6. Morocco National 4×4 Automobile Museum
One of Merzouga’s most surreal attractions is the National Museum dedicated to off-road vehicles on the edge of the desert.
The attraction is free to enter and showcases a small fleet of 4×4 vehicles including Jeeps, Fords, Land Rovers, Range Rovers, Toyotas, Moroccan military vehicles, as well as some more outlandish exhibits such as single-seat off-road vehicles and amphibious vehicles car vehicle.
The oldest car on display is a Ford Model T, oddly equipped with off-road tires.
7. Sand bath
Another therapy that can give you a story to tell your friends home, a sand bath means soaking in the dunes in the middle of summer.
The sand will naturally heat up to over 40°C and will dig a hole for you to lie down, revealing only your face.

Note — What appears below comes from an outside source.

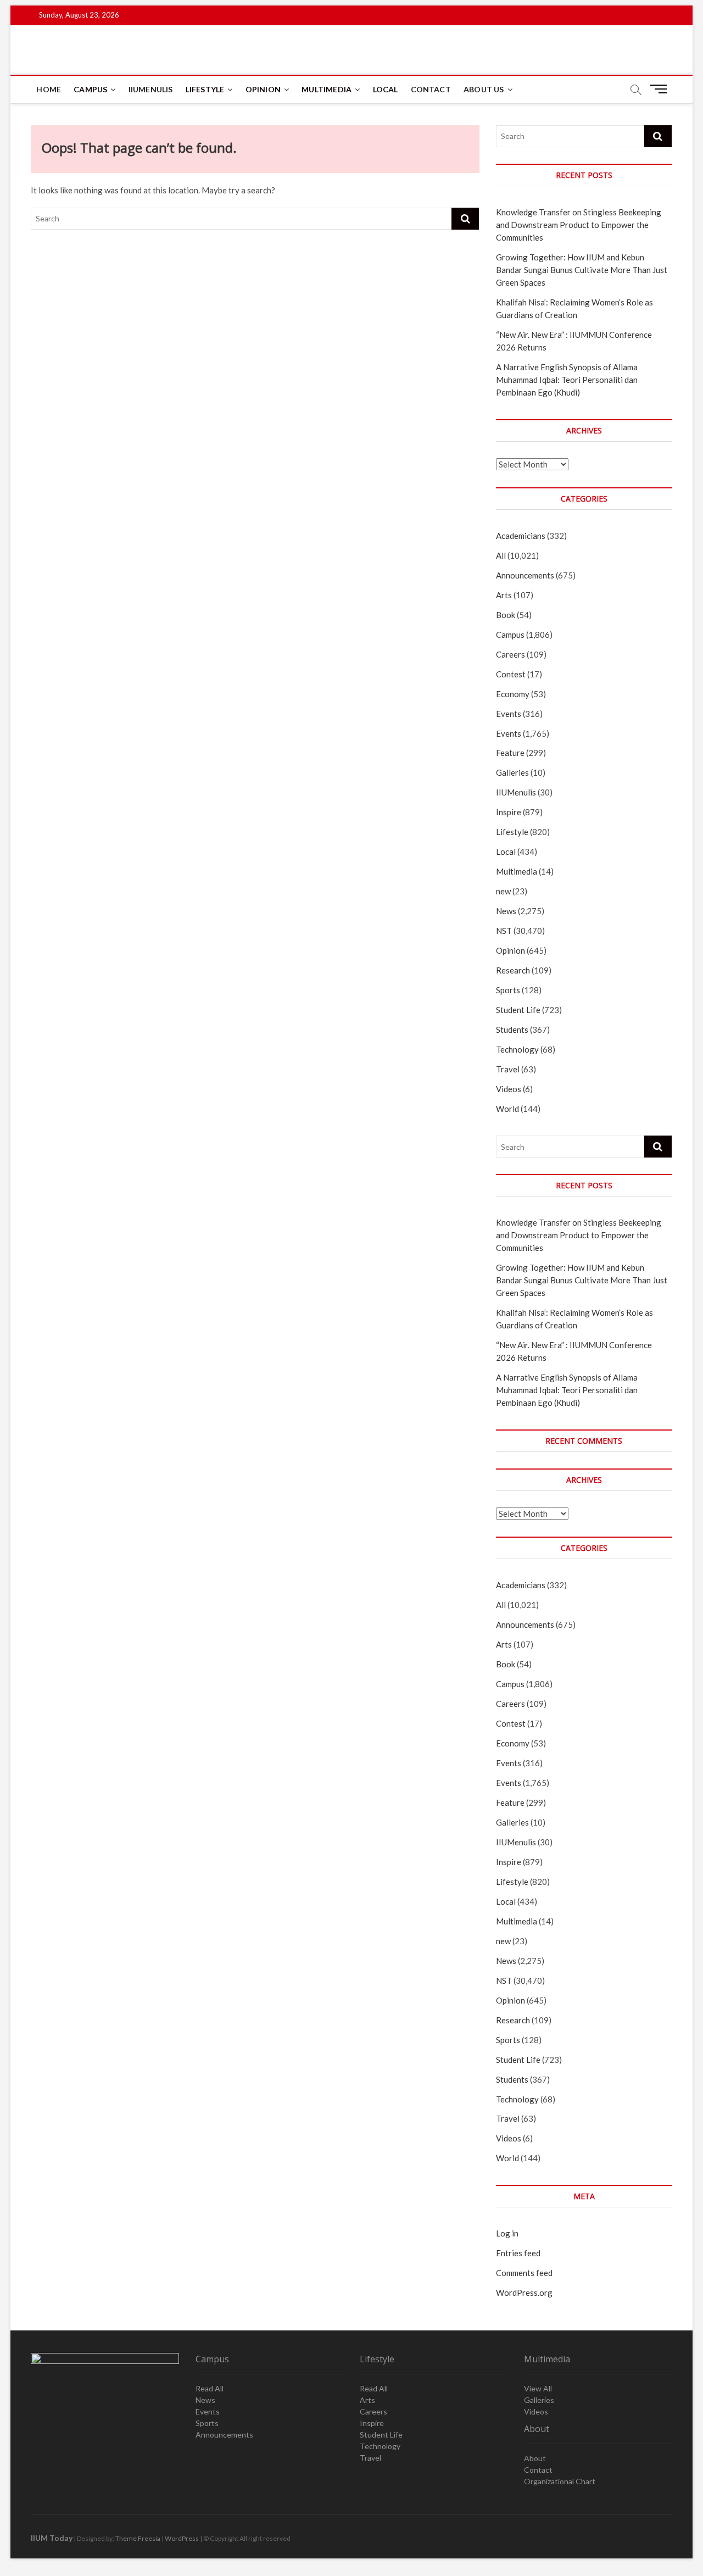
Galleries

This treatment has been practiced for centuries and is said to provide relief from rheumatism, back pain, arthritis and skin problems.

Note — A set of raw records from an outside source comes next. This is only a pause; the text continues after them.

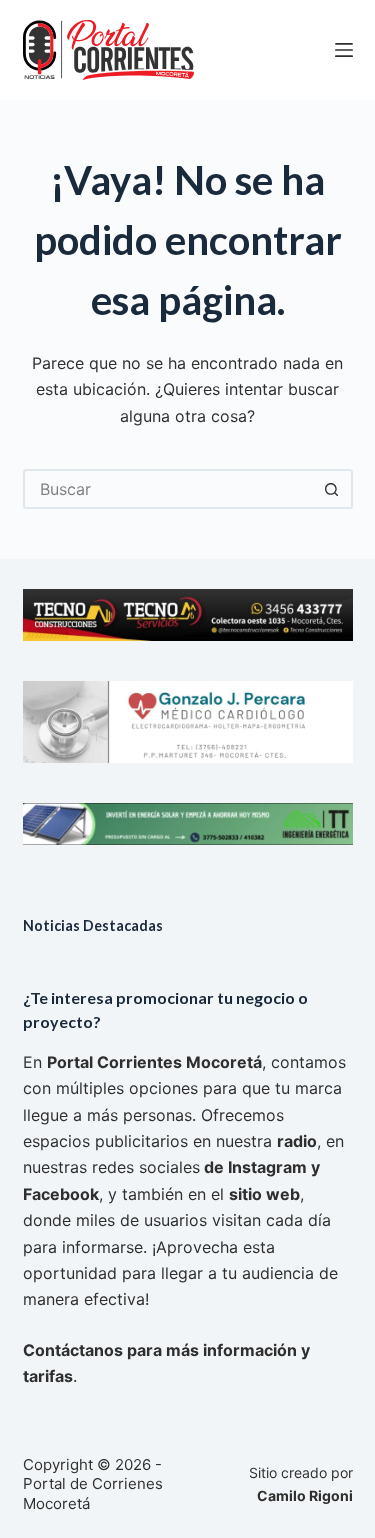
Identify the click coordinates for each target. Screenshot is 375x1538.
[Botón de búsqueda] (333, 489)
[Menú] (344, 50)
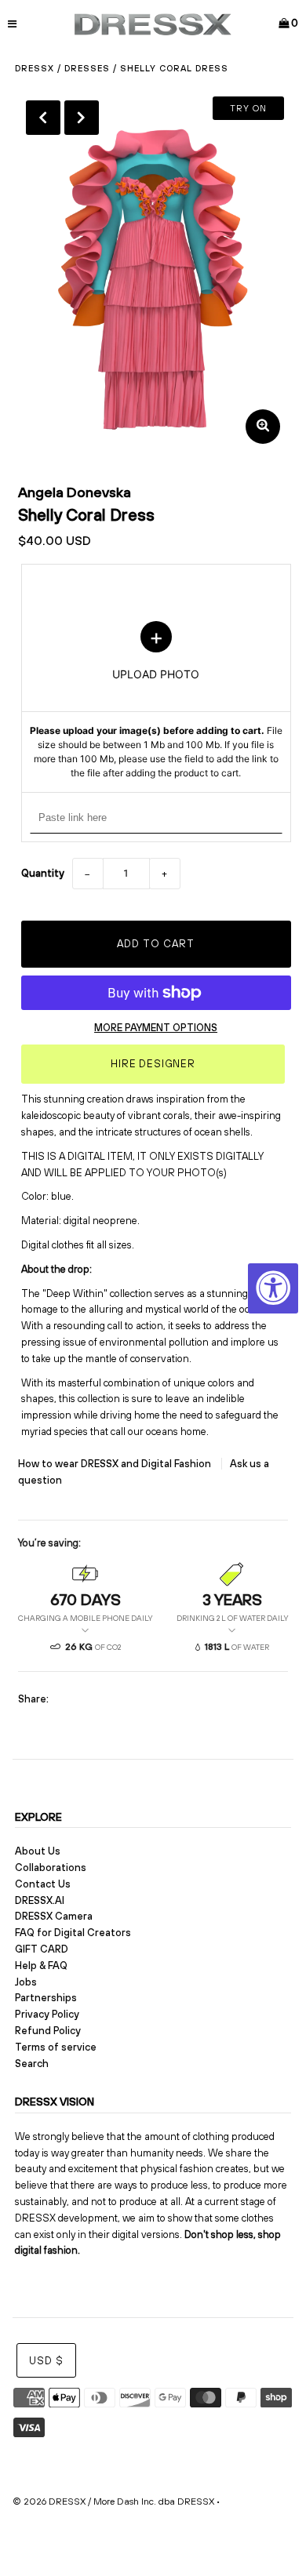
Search (32, 2063)
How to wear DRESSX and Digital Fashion (115, 1464)
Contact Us (43, 1884)
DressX (34, 68)
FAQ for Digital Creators (73, 1932)
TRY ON (248, 108)
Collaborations (50, 1867)
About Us (37, 1851)
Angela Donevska (74, 492)
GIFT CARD (41, 1949)
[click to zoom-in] (263, 426)
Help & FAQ (41, 1965)
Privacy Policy (47, 2014)
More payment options (155, 1028)
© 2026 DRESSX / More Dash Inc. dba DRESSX (113, 2501)
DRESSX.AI (39, 1900)
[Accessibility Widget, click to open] (273, 1288)
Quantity (42, 873)
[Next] (81, 117)
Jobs (26, 1982)
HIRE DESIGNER (153, 1064)
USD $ (46, 2361)
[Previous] (43, 117)
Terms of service (56, 2047)
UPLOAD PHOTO (156, 701)
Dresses (87, 68)
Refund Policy (48, 2030)
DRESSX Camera (54, 1916)
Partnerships (46, 1998)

You will be supervised and constantly hydrated to prevent dehydration and heat stroke, and after leaving the sand bath you will be given a blanket to prevent your body from cooling down too quickly.
8. Chez les Artistes (Lauen Gallery)
This lovely gallery in Khemliya is run by wife and husband Johanna and Lahcen, both artists.
Their work is on canvas and cedar boards, along with portraits of Berbers in traditional dress.
Also on display are painted ceramics, which are available for purchase.
There is a small cafe with extra seating in the courtyard, a quiet place to grab a mint tea, an espresso or a soda.
There’s a sintir in the cafe and if you’re lucky, you might see an improv.
9. Overnight in a luxury tent at a desert camp
If you’re someone who needs a lot of maintenance and wants your Erg Chebbi trip to be as comfortable as possible, GetYourGuide.com has a package for you.
Overnight tours in luxury tents at desert camp begin with an unforgettable sunset camel ride, after which your mount will reel and you’ll fix mint tea in a plush tent, followed by a satisfying meal and plenty of stargazing .
The next day, you can quad bike or try sandboarding, then take a much-needed shower.
This experience includes water, as well as transfers to and from your accommodation or the bus station in Merzouga.
10. Full-Day Small-Group 4×4 Dunes Tour
You might be in a hurry, so you can swap the camel for a 4×4 air conditioner and get enough activity for a few days in just 7 hours.
On this tour, you will leave the road behind, be breezy in the desert scenery, look around Khemliya, play a sintir and have lunch with a real Berber family.
You will learn about Berber customs and the ins and outs of desert life, living with sheep and goats, and working donkeys.
Your meal will be madfouna, a pie affectionately known as “Berber pizza.”